Work item: Given the records below, would you repeat exactly the lines that begin at the one containing "Popüler Aramalar (853, 2000)" and end at the one containing "[TKV Bal+Polen+Arısütü+Propolis Karışımı", inclusive?

Records shown:
........

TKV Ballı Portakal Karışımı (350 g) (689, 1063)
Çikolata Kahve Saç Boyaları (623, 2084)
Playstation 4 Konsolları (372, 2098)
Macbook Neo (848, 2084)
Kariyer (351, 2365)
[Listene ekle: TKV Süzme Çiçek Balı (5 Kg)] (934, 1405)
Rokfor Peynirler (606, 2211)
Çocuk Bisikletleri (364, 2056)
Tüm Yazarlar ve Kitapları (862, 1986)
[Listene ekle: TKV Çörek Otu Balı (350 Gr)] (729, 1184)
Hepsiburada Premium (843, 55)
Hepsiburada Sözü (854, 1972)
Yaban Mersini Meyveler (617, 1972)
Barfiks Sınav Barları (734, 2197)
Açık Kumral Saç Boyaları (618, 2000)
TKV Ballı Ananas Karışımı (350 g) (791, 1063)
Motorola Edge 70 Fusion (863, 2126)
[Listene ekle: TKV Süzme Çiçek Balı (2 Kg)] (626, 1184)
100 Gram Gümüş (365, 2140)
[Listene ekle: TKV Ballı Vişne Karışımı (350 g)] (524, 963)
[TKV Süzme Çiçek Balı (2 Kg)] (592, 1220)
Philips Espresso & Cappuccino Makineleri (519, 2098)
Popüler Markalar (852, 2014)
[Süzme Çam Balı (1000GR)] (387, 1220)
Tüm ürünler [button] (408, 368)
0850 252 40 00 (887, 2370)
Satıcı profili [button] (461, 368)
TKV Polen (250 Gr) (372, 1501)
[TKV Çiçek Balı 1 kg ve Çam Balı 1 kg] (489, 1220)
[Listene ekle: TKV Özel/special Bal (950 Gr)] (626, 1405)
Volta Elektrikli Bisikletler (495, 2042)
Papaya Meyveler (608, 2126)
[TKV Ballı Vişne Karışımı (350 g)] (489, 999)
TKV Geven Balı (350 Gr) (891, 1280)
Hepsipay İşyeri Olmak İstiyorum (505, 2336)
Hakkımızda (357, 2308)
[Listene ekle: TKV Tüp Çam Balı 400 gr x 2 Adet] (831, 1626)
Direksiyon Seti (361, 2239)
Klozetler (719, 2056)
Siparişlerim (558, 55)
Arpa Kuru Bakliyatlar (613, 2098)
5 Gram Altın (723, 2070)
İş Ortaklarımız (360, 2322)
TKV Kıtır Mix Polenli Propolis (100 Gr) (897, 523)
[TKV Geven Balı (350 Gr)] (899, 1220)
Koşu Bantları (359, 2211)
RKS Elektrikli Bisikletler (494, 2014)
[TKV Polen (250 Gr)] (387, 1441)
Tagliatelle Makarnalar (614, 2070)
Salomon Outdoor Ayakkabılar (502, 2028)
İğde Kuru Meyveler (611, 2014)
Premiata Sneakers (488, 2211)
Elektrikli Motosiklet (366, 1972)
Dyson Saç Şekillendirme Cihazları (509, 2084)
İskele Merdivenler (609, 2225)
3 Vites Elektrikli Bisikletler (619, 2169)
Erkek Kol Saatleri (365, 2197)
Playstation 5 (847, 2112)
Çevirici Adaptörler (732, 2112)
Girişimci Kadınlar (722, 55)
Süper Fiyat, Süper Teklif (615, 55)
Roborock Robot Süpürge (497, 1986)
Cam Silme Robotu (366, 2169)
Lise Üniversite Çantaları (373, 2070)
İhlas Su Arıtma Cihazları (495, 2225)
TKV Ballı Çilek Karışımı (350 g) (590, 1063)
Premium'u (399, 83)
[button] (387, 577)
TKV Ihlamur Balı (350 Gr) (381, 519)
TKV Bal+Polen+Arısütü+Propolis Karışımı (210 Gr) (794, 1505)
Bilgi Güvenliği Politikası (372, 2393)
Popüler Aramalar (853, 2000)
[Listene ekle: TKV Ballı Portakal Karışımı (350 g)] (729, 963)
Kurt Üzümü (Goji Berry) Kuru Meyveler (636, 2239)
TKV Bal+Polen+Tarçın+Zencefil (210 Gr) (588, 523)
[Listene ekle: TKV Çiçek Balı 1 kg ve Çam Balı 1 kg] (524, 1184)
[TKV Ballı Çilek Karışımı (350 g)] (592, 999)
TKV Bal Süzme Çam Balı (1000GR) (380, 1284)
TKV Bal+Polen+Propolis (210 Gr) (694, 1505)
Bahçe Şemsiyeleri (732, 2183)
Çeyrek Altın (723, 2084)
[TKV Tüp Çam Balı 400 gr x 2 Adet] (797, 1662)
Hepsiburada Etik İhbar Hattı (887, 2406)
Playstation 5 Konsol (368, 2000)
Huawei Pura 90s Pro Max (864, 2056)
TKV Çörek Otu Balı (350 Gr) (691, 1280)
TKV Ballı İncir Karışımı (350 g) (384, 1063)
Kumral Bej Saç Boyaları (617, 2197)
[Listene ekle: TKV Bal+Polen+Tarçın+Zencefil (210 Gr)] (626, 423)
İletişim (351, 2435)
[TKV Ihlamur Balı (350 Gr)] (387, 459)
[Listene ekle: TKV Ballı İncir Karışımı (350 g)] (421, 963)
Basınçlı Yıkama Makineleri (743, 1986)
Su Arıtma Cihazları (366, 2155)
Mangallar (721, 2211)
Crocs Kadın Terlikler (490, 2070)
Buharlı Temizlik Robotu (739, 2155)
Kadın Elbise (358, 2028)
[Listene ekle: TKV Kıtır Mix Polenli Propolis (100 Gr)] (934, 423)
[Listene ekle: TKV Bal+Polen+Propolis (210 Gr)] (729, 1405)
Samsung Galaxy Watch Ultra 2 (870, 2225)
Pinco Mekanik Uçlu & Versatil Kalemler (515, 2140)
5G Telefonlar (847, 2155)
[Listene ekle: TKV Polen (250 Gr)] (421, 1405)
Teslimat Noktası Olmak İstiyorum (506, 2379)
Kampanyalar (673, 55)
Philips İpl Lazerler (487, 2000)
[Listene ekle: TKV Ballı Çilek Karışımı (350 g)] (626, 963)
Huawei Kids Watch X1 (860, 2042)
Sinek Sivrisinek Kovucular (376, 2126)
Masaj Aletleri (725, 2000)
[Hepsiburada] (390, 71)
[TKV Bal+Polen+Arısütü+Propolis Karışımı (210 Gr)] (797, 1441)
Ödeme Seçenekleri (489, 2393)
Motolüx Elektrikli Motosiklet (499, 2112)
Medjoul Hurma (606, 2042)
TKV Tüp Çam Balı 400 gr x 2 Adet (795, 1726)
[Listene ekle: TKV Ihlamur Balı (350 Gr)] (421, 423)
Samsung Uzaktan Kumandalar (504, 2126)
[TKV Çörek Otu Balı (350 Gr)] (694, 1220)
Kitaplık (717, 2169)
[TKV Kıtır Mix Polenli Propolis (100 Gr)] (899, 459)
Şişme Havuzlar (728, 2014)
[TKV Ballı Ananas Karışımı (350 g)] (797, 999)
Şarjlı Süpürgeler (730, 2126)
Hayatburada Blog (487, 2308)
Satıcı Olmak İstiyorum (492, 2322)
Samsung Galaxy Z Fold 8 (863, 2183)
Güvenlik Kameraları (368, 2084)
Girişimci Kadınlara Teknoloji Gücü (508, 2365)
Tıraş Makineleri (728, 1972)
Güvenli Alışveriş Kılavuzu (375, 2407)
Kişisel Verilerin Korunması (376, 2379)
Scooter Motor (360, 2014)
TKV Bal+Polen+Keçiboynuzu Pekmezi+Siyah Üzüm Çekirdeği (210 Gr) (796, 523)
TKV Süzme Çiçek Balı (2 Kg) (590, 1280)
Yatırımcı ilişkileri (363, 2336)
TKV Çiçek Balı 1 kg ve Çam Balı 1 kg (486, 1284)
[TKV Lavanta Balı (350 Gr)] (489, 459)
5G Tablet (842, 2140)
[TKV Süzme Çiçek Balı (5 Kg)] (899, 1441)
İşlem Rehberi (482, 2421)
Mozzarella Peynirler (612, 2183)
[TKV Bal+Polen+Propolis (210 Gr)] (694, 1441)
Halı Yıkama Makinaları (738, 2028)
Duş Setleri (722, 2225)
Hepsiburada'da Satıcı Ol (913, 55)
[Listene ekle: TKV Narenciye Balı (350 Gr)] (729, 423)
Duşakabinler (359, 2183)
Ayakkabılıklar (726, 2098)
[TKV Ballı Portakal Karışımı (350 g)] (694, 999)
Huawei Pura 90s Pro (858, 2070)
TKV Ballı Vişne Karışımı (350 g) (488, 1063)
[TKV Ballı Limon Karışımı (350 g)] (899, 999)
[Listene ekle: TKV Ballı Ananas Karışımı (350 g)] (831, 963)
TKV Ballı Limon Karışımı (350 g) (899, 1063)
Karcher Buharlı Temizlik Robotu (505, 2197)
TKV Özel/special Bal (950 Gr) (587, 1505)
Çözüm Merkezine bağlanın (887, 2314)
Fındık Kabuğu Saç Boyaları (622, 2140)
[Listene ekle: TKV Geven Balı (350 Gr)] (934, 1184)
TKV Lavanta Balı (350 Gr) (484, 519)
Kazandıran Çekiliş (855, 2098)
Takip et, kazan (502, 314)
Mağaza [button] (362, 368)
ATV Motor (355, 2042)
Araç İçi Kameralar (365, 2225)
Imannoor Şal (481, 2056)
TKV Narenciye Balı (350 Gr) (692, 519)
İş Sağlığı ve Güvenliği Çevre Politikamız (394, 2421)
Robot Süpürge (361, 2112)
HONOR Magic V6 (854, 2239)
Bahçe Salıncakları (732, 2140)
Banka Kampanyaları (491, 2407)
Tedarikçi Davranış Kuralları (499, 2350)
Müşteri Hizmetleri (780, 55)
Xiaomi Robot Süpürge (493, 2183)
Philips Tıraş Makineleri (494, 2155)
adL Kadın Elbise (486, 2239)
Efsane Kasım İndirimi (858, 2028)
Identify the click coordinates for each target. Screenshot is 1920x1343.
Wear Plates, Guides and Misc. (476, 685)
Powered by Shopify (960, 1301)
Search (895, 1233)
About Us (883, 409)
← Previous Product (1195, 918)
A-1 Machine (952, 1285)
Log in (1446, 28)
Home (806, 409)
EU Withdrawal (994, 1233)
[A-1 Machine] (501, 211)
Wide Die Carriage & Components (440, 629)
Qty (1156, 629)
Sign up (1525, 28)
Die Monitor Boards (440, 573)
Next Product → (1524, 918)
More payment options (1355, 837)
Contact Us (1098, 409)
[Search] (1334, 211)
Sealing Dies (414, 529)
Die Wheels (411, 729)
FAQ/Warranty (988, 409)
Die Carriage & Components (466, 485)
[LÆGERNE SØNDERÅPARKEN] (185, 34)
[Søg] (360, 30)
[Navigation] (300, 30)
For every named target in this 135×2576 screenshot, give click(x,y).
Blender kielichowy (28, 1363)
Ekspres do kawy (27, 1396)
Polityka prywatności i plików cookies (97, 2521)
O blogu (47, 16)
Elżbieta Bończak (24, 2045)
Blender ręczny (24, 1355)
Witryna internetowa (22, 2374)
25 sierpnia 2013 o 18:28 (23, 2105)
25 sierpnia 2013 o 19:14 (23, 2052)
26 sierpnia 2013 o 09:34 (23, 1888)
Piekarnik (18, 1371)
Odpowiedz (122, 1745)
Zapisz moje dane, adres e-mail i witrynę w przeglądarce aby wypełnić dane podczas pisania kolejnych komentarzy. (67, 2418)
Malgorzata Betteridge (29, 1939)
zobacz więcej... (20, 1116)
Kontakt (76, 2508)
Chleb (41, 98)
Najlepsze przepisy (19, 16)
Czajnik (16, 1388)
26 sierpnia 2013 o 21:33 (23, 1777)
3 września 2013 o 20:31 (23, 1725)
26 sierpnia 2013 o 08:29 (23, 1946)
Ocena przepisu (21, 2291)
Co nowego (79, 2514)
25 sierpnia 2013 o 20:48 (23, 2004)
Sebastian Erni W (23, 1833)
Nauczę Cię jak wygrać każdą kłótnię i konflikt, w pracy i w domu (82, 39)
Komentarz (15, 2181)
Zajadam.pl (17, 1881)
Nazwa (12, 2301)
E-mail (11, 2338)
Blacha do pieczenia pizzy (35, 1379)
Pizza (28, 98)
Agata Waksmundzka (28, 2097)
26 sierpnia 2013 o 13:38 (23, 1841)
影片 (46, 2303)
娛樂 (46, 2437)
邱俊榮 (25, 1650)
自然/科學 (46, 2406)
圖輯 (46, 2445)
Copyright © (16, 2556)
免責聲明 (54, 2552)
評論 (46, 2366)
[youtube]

........

Output of the exercise:
Popüler Aramalar (853, 2000)
[Listene ekle: TKV Ballı Portakal Karışımı (350 g)] (729, 963)
Kurt Üzümü (Goji Berry) Kuru Meyveler (636, 2239)
TKV Bal+Polen+Tarçın+Zencefil (210 Gr) (588, 523)
[Listene ekle: TKV Çiçek Balı 1 kg ve Çam Balı 1 kg] (524, 1184)
[TKV Ballı Çilek Karışımı (350 g)] (592, 999)
TKV Bal Süzme Çam Balı (1000GR) (380, 1284)
TKV Bal+Polen+Propolis (210 Gr) (694, 1505)
Bahçe Şemsiyeleri (732, 2183)
Çeyrek Altın (723, 2084)
[TKV Tüp Çam Balı 400 gr x 2 Adet] (797, 1662)
Hepsiburada Etik İhbar Hattı (887, 2406)
Playstation 5 Konsol (368, 2000)
Huawei Pura 90s Pro Max (864, 2056)
TKV Çörek Otu Balı (350 Gr) (691, 1280)
TKV Ballı İncir Karışımı (350 g) (384, 1063)
Kumral Bej Saç Boyaları (617, 2197)
[Listene ekle: TKV Bal+Polen+Tarçın+Zencefil (210 Gr)] (626, 423)
İletişim (351, 2435)
[TKV Ihlamur Balı (350 Gr)] (387, 459)
[Listene ekle: TKV Ballı İncir Karışımı (350 g)] (421, 963)
Basınçlı Yıkama Makineleri (743, 1986)
Su Arıtma Cihazları (366, 2155)
Mangallar (721, 2211)
Crocs Kadın Terlikler (490, 2070)
Buharlı Temizlik Robotu (739, 2155)
Kadın Elbise (358, 2028)
[Listene ekle: TKV Kıtır Mix Polenli Propolis (100 Gr)] (934, 423)
[Listene ekle: TKV Bal+Polen+Propolis (210 Gr)] (729, 1405)
Samsung Galaxy Watch Ultra 2 (870, 2225)
Pinco Mekanik Uçlu & Versatil Kalemler (515, 2140)
5G Telefonlar (847, 2155)
[Listene ekle: TKV Polen (250 Gr)] (421, 1405)
Teslimat Noktası Olmak İstiyorum (506, 2379)
Kampanyalar (673, 55)
Philips İpl Lazerler (487, 2000)
[Listene ekle: TKV Ballı Çilek Karışımı (350 g)] (626, 963)
Huawei Kids Watch X1 (860, 2042)
Sinek Sivrisinek Kovucular (376, 2126)
Masaj Aletleri (725, 2000)
[Hepsiburada] (390, 71)
[TKV Bal+Polen+Arısütü+Propolis Karışımı (210 Gr)] (797, 1441)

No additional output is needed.